Activity has been ramping up in a palm oil concession owned by Atama. GLAD data show around 1,300 alerts were reported in the concession between January 2015 and March 2016. Odzala Kokoua, just a few kilometers from the palm oil development, also shows tree cover loss with in its borders within the past two weeks.
Activity has been ramping up in a palm oil concession owned by Atama Plantation SARL. GLAD data show around 1,300 alerts were reported in the concession between January 2015 and March 2016. Odzala Kokoua National Park (in blue), just a few kilometers from the palm oil development, also shows tree cover loss occurring within its borders in the past two weeks.

Unlike the RoC, Indonesia has been experiencing mega development for decades, with much of its forests converted to plantations or farmland, or razed for timber. In 2012 alone, researchers estimated Indonesia lost 840,000 hectares of primary forest, giving it the dubious distinction of having the world’s highest rate of deforestation.

The effects of Indonesia’s land conversions were felt acutely this fall when vast wildfires burned uncontrollably across several islands. Massive loads of smoke were released the blazes, choking local communities and impairing the air quality in greater Southeast Asia. By October, as many as half a million people had reported haze-related illnesses, and between 15 and 10 million metric tons of carbon was being released into the atmosphere every day.

Kalimantan – the Indonesian portion of Borneo – is one of the archipelago’s most heavily affected islands. Home to endangered orangutans (Pongo pygmaeus) and elephants (Elephas maximus borneensis), much of Kalimantan’s land area is now taken up by palm oil, wood fiber, and timber concessions. Many of these concessions are – or were – underlain by peat forest, which is too soggy to develop into plantations. To make it more suitable for industry, canals are carved into it, draining its water and drying its soil.

A Bornean orangutan hangs out a rehabilitation center in Sabah, Malaysia. Photo by Rhett A. Butler.

Once dried, peatlands are highly combustible. As if to illustrate this, more than half the fires that ravaged Indonesia this past fall occurred on peatlands, according to research by the World Resources Institute. They also contain among the highest concentrations of carbon on earth, which are released when peatlands burn and contribute to global warming.

In response to his country’s fire disaster, Indonesian president Joko Widodo expressed a desire for a stronger moratorium on peatlands development.

“We must restructure the peatland ecosystem,” Jokowi, as he is popularly known, told journalists in October. “I have instructed the environment and forestry minister to not issue any more permits on peatlands and to immediately begin revitalization.”

However, data from GFW indicate Jokowi’s sentiment may be lacking action on the ground, with several of Borneo’s deepest peatlands showing tree cover loss occurring in the first two months of 2016. In total, more than 1.5 million GLAD alerts have been issued for Kalimantan so far this year.

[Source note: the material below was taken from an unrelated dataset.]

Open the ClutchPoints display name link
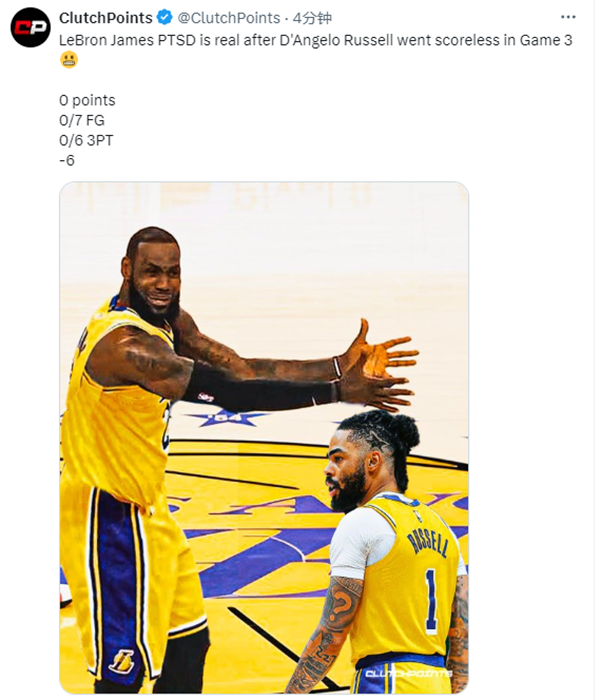This screenshot has width=600, height=700. 106,18
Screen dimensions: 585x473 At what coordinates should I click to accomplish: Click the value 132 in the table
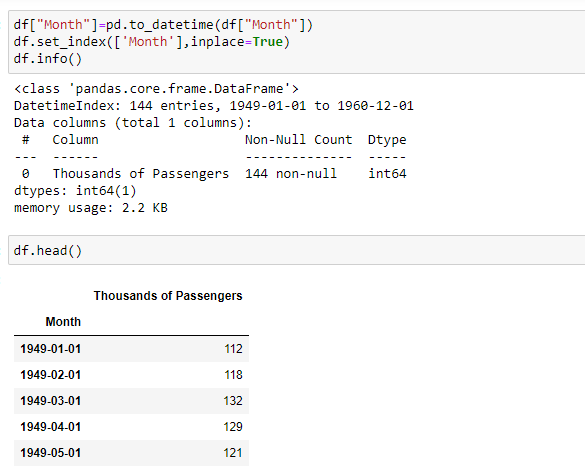(x=233, y=401)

Despite a pledge by Indonesian president Joko Widodo to protect peatlands from further draining and development, GLAD detected heavy tree cover loss in one one of the deepest peatlands on the island. Drainage canals are visible in satellite imagery.
Despite a pledge by Indonesian president Joko Widodo to protect peatlands from further draining and development, GLAD detected recent heavy tree cover loss in one one of the deepest peatlands on the island. Drainage canals are visible in satellite imagery.

The new GLAD system could be a boon for forest management, write the analysts in their accompanying study, letting authorities keep an eye on tree cover changes without needing to develop their own remote sensing methods. And the system’s weekly alerts could help them to stop deforestation before too much damage has been done.

With just one day under its belt, MAAP researchers are already eager to use GLAD for their monitoring projects.

“In the coming weeks and months, we will use this map as a base for investigating major hotspots of forest loss in the country,” they write.

Disclaimer: Mongabay has a funding partnership with the World Resources Institute (WRI). However, WRI has no editorial input regarding Mongabay content.